━━ Okuma metni
Bush hükümetinde Amerika’nın Irak Özel Temsilcisi olan David Satterfield ise, su konusundaki düşüncelerini şöyle açıklıyor: “İsrail, Ürdün, Batı Şeria ve Gazze sürekli su sıkıntısı içinde. Nüfus artışı ve ileride görülecek ekonomik gelişmeler, bu bölgenin su kaynakları üzerinde daha geniş bir bölüşme baskısı yaratacaktır”
Büyük Ortadoğu Projesi söylendiği gibi bölgeye, demokrasi ve insan hakları götürmek için değil; Ortadoğu’da petrolle beraber su kaynaklarının da Amerika ve İsrail lehine şekillendirilmesini sağlamak için yürürlüğe konmuştur. Gördüğünüz gibi BOP; öyle bir kaç yıllık bir düşüncenin ürünü de değildir.
1975 yılında Mesut Barzani’nin babası Molla Mustafa Barzani, Washington’a bir mektup yazmış ve “Kürdistan” ismiyle Amerikanın 51. eyaleti olmak istediklerini belirtmiştir. Bunun için Amerika’nın destek ve himayesine ihtiyaç duyduklarını şayet Amerikan yardımı sağlanırsa, Kerkük’teki petrol merkezlerini ele geçirebilecek kadar güçleneceklerini ve bu petrollerin idaresini Amerikan şirketlerine bırakacaklarını taahhüt etmiştir. Amerika kendisinden “Gelin bizi yönetin” diye yardım isteyen Barzanileri “Sömürge Valisi” olarak kullanmak için İsrail’i görevlendirmiştir. Baba Barzani’nin ilk eşinden olan Ubeydullah Barzani; Saddam’a sığınmış ve babası ile üvey kardeşi Mesut’un İsrail ile işbirliği yaptığını, İsrailli subayların K. Irak’ta Kürtleri eğittiğini, Irak devletine karşı düzenlenen tüm saldırıların İsrail ile birlikte babası tarafından planlandığını anlatmıştır.
━━━━
▸ **Alıştırmanın istedikleri**:
A - Okuma metnine göre aşağıdaki soruları cevaplayın:
(i) David Satterfield, Bush hükümetinde hangi görevdeydi?
(ii) Büyük Ortadoğu Projesi hangi amaçla yürürlüğe konmuştur?
(iii) Molla Mustafa Barzani, 1975 yılında Washington'a yazdığı mektupta ne olmak istediklerini belirtmiştir?
B - Okuma metnini son cümlesinden sonra devam ettirerek yazın.
━━ Kayıt alıntıları
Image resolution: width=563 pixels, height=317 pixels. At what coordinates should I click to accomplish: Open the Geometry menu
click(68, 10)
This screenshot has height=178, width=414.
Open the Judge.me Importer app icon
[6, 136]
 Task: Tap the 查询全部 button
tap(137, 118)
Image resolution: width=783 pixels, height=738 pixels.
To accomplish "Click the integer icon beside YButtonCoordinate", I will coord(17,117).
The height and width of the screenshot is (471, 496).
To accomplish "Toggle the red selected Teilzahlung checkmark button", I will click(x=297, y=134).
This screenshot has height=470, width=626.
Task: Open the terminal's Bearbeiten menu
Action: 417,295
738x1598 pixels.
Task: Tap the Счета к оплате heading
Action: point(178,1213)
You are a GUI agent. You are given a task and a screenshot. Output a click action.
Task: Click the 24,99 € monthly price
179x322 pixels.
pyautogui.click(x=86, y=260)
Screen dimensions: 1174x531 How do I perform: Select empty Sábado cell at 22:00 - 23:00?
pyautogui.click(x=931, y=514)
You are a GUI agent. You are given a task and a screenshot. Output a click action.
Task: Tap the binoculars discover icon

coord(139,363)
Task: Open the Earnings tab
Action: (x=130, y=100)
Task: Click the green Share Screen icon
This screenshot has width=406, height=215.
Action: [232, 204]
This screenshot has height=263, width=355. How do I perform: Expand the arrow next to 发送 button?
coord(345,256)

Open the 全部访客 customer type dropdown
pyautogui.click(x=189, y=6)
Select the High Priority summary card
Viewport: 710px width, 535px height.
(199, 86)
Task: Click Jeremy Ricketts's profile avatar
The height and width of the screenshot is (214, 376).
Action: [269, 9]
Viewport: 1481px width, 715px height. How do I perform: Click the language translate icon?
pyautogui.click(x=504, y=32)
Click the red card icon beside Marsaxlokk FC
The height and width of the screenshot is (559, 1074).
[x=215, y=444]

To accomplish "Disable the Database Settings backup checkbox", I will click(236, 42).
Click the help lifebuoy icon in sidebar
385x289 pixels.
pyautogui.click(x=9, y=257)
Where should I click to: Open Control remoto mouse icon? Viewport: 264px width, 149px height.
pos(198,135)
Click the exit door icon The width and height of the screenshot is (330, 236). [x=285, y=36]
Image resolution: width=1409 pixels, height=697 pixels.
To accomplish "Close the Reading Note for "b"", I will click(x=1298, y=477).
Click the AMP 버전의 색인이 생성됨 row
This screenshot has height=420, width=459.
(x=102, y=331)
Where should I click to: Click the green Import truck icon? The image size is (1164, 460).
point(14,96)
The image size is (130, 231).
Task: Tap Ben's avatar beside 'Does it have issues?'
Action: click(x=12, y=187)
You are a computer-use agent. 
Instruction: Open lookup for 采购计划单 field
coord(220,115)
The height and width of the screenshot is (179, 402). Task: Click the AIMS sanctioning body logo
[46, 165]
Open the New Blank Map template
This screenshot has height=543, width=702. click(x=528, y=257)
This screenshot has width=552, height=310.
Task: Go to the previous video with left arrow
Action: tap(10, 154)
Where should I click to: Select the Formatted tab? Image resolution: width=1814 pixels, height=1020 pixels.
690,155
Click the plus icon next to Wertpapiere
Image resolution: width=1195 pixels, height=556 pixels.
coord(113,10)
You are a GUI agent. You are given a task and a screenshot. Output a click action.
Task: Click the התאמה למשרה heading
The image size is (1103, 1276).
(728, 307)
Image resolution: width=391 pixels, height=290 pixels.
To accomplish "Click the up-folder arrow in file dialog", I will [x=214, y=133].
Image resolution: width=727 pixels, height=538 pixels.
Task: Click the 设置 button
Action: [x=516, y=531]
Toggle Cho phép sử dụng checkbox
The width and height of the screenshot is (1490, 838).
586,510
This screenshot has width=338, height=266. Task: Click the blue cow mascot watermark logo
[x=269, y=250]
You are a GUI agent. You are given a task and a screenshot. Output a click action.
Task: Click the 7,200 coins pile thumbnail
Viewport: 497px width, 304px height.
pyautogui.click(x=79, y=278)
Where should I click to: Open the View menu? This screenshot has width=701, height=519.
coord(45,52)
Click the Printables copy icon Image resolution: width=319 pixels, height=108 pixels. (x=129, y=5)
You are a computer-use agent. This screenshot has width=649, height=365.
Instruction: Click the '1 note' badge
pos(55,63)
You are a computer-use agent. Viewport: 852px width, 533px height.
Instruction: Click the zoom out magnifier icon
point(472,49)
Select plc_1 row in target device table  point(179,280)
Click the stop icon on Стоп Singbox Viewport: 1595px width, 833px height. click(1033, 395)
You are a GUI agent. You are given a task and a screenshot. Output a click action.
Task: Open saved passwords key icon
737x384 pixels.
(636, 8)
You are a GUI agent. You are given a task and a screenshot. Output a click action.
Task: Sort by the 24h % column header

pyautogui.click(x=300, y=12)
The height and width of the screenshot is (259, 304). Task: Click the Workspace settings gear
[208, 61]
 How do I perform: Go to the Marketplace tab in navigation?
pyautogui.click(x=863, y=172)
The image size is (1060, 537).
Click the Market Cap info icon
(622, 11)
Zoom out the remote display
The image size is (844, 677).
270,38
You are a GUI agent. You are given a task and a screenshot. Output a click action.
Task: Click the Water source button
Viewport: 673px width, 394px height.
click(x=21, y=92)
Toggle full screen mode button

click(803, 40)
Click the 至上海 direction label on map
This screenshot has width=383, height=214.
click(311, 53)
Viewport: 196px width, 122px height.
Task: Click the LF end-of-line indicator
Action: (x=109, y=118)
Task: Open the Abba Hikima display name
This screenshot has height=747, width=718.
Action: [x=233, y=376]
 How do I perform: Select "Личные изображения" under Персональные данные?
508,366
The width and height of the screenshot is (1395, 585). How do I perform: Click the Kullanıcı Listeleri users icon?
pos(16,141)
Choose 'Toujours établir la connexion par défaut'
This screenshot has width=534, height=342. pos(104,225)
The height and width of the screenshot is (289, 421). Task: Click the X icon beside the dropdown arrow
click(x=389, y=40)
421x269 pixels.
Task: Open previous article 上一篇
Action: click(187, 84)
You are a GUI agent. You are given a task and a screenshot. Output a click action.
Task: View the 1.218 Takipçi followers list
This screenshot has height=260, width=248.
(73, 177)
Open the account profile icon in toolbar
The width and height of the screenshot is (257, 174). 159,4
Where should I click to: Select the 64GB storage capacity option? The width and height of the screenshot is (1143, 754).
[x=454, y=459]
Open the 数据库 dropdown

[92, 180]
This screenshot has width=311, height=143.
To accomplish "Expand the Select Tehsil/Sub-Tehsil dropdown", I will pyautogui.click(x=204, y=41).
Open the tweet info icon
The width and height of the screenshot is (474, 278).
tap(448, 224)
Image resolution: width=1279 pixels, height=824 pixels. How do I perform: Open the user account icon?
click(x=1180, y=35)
━━━━
▸ **Verilen cevaplar**:
A -
(i) David Satterfield, Bush hükümetinde Amerika'nın Irak Özel Temsilcisiydi.
(ii) Büyük Ortadoğu Projesi, Ortadoğu'da petrolle beraber su kaynaklarının da Amerika ve İsrail lehine şekillendirilmesini sağlamak için yürürlüğe konmuştur.
(iii) Molla Mustafa Barzani, "Kürdistan" ismiyle Amerika'nın 51. eyaleti olmak istediklerini belirtmiştir.

B -
2004 yılında ise Lübnan’da yayınlanan Müstakbel Gazetesinde şu haberle karşılaşıyoruz: “Aralık 2003 sonunda, MOSSAD ile Barzani ve Talabani arasında gizli bir komando birliği kurulması konusunda anlaşma sağlandı. KDP (Kürdistan Demokrat Partisi)’den Hüseyin Sancari (Barzani’nin sağ kolu olarak biliniyor) ve KYB (Kürdistan Yurtseverler Birliği)’den Serkut Resul Ali, toplam 60 kişilik bir ekip kurdular. Birliğe Kürt asıllı İsrail Albayı komuta edecek. Bu birliğe Mam Rişe Birliği adı verildi.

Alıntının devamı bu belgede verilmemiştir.